Goodbody analysts have set out their view on the prospects for Whitbread, post the divestment of Costa, suggesting that it opens the door for value creation.
The note says:
Following the sale of Costa to Coca-Cola for £3.9bn (16.4x EBITDA), our focus now shifts to the Hotels and Restaurants division. We have always liked the Premier Inn business and believe the sale of Costa leaves Whitbread a much more attractive investment case with better long-term growth prospects both in the UK and internationally. Additionally, the majority of the proceeds are expected to be returned to shareholders, which we think will likely be done by way of a special dividend and/or a share buyback.
H1 Results due on October 23rd
Whitbread will report its interim results next week, and we expect most of the focus will be on the Hotels and Restaurants division. For this division we forecast revenue growth of 7% yoy to £1,128m, and EBIT of £312m, +6% yoy. Given a softer hotel market backdrop and surge in new supply (in London in particular) we forecast London LFL RevPAR of -3% and flat RevPAR in Regional UK. We expect LFL sales growth of +1% in the Restaurants division. Outside of this we hope to get an update on the timeline for completion of the sale of Costa and reiteration of targets provided earlier in the year.
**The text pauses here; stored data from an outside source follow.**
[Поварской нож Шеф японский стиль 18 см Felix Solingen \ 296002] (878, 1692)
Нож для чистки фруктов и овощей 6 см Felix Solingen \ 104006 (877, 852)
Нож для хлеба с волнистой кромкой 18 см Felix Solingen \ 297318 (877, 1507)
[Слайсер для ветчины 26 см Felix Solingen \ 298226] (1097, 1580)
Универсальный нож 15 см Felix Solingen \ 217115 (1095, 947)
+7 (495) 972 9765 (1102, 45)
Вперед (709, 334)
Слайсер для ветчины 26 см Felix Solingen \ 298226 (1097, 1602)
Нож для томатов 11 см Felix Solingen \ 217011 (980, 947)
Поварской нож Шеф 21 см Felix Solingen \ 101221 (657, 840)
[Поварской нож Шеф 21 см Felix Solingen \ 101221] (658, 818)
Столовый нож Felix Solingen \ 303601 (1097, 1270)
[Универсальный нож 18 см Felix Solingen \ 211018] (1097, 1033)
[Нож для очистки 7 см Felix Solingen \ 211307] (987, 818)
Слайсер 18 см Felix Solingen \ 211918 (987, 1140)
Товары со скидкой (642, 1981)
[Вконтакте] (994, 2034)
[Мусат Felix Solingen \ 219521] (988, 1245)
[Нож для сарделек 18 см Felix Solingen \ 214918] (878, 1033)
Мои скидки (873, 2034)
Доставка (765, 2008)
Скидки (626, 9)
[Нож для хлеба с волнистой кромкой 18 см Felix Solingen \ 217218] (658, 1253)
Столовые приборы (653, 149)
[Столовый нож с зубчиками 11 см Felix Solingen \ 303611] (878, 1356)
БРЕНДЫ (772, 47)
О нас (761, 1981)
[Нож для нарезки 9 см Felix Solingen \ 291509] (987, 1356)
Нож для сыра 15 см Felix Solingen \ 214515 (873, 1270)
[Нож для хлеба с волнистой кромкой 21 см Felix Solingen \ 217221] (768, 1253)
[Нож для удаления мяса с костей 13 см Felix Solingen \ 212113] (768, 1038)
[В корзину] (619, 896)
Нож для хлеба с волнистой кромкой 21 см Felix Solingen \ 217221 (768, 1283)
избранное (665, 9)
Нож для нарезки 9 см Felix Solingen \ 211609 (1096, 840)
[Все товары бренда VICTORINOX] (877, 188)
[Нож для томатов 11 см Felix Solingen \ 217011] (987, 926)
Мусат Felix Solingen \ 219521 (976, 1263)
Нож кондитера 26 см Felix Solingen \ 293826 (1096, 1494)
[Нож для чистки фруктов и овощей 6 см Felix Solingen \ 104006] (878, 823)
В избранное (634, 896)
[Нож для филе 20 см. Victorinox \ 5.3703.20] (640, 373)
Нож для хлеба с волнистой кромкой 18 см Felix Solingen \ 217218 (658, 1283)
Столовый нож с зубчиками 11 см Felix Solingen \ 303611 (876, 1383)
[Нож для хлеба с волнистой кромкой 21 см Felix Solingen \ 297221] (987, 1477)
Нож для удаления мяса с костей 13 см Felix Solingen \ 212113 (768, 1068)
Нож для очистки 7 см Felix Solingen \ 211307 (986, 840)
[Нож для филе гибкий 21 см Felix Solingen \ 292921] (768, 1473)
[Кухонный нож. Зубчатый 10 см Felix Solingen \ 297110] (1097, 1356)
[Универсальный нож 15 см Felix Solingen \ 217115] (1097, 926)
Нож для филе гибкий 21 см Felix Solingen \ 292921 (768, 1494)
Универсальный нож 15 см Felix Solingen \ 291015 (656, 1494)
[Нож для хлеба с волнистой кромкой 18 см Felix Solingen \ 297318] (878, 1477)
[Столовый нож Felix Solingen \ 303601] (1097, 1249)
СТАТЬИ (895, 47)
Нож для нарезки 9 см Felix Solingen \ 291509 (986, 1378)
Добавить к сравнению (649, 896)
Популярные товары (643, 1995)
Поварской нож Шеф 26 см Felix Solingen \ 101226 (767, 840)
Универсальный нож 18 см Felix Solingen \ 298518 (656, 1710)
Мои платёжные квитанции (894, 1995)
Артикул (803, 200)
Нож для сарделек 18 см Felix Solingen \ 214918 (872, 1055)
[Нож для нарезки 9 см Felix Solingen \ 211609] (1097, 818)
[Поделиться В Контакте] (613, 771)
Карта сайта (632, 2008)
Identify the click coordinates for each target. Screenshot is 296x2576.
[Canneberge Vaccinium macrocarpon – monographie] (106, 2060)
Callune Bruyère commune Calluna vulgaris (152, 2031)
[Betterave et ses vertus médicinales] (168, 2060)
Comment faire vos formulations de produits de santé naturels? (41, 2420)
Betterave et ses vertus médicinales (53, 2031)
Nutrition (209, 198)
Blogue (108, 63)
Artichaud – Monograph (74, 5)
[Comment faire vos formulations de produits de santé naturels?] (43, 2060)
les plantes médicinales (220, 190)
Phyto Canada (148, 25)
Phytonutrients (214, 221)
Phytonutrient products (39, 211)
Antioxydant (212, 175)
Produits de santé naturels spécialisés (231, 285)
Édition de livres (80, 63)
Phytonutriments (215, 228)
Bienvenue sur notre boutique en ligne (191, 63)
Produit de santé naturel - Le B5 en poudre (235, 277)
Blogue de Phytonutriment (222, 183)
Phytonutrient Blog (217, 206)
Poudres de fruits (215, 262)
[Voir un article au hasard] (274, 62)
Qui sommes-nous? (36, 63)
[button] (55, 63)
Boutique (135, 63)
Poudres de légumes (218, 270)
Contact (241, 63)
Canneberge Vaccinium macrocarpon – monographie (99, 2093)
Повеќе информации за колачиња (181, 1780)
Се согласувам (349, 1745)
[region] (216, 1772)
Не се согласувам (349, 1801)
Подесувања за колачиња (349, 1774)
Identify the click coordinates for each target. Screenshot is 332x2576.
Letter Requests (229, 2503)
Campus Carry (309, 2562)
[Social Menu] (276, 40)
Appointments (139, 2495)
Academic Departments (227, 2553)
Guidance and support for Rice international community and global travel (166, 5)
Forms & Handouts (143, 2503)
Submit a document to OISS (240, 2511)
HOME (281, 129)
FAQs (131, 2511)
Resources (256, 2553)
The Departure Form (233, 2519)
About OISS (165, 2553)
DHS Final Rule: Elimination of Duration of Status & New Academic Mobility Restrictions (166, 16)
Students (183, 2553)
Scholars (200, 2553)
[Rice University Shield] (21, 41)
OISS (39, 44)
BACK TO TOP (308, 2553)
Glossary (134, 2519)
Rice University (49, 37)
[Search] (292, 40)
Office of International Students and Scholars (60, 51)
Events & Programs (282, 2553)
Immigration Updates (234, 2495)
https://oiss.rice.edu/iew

Valuation looks particularly undemanding – Upgrade to BUY
Based on our forecasts the implicit value of the new group is now just 8.7x EV/EBITDA. We believe this is a very undemanding valuation and there is scope for further value creation. Looking at the new group we use a SOTP valuation, placing an 11x multiple on Hotels and 7.5x on the Restaurants division. This yields a price target of £53, representing c.17% upside to current levels. We upgrade to a BUY recommendation.